In this sharply funny, yet ultimately tragic novel, the title character dies in the first chapter. I don't know if it makes structural sense. The rest of the book is conventionally chronological. The first half is prelude to the death and the second half post-mortem. Thus you are set up reading the first half, having Skippy's character built into a sympathetic, somewhat fey adolescent, following his interactions with his rogue's gallery of boarding school chums, watching his episodes of joy and despair, all the while knowing he is going to buy the farm in a donut shop near his school.
There may be good structural reasons for this. It may generate a certain emotional effect that that the author thought important, although for me, I can't see where I would have been struck differently if Skippy's death had been a surprise. No, I choose to think the reason the author did this was because he is Irish and therefore this novel had to be about the past and the dead from the very start.
The setting is one of the premier boys public schools in Ireland, and to a lesser extent its girl's corollary next door. (By "public school" I mean private school for those of us from the U.S.) We are given a full slate of adults and adolescents and follow their journey over the course of the year.
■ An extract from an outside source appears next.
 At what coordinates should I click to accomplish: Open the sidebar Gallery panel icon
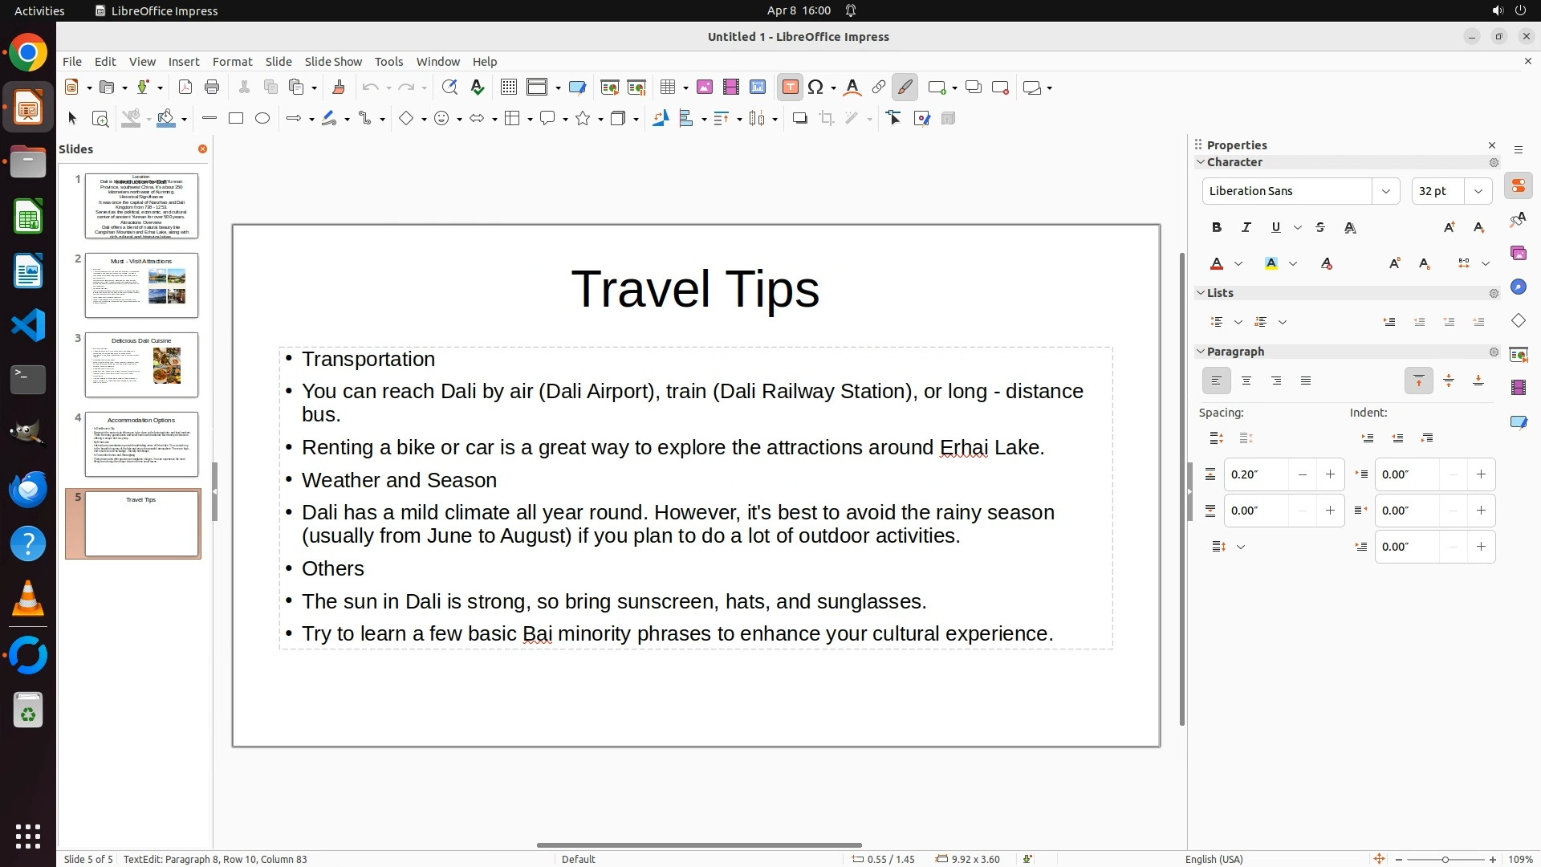(x=1518, y=254)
The cast is really too large to catalog, but they are wonderfully fleshed out. Murray has quite a talent for drawing a fully functional character in short order. In this task, Murray is brutally honest. The young boys run the gamut from nerdy teacher's pets to sociopathic criminals. The girls next door have well developed instincts for manipulation to guard their ultimate desperation. The adults all have the best of intentions yet they are all insufficient or ineffectual in some way.
What makes this depressive stuff palatable is that Murray never loses his senses of humor and absurdity. In the first half this builds a great sense of identification with the characters and their foibles have an endearing comedic feel to them. Then things go dark after Skippy dies. But even then it's not so dire as to make it unpalatable. There is enormous frustration, anger, and sorrow but never hopelessness. That's a tricky line to toe and, again, Murray is up to the task.
As I pointed out, bubbling under all this is the past -- personal past, institutional past, national past -- it all weighs heavily on the characters and their motivations. Then, naturally, when Skippy dies it dominates the last half the book and essentially doubles down on the pure Irishness of everything. To some extent however, most of the characters manage to escape the past at least in some sense by the end, so perhaps the ending is not so Irish after all.
Murray is a fine stylist, able to build complex characters while using straightforward common English. There is nothing highfalutin' in the prose, although he does occasionally indulge in a bit or over-flowery description. He also dances with tropes -- pedophilia, eating disorders, drugged up kids, detached adults -- but generally he feels true to reality.
Should you read Skippy Dies? Almost certainly yes. It is one of those rare novels that is entertaining and insightful while being eminently approachable. I delighted in it as I think most people would.